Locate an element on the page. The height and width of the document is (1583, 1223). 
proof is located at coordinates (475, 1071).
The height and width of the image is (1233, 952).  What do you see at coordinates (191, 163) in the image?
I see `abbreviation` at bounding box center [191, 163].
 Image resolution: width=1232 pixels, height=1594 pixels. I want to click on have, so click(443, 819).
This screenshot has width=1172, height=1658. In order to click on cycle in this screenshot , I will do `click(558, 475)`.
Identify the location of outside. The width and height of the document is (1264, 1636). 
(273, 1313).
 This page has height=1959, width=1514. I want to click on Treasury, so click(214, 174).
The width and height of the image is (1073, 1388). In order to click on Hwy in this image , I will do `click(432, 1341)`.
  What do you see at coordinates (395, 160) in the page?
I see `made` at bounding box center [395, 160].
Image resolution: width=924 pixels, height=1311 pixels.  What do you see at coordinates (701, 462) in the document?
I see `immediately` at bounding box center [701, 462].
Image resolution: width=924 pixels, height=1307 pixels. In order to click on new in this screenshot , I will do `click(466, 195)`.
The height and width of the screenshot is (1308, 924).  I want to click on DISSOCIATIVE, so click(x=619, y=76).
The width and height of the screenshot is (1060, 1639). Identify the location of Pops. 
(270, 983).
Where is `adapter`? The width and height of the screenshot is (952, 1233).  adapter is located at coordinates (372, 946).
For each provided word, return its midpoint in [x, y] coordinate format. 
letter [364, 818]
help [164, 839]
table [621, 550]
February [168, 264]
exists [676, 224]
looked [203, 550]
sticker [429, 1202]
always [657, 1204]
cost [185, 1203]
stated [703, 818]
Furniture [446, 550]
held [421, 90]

++++++++++++++++++++

Treść zadania:
Przesuń o 36 każdą liczbę we współrzędnych w części wpisów, która zaczyna się wierszem zawierającym „exists [676, 224]”, a kończy na ostatnim wpisie (oba krańce włącznie). Podaj tylko te wiersze, w całości, zmieniając w nich jedynie współrzędne.

Rozwiązanie zadania:
exists [712, 260]
looked [239, 586]
sticker [465, 1238]
always [693, 1240]
cost [221, 1239]
stated [739, 854]
Furniture [482, 586]
held [457, 126]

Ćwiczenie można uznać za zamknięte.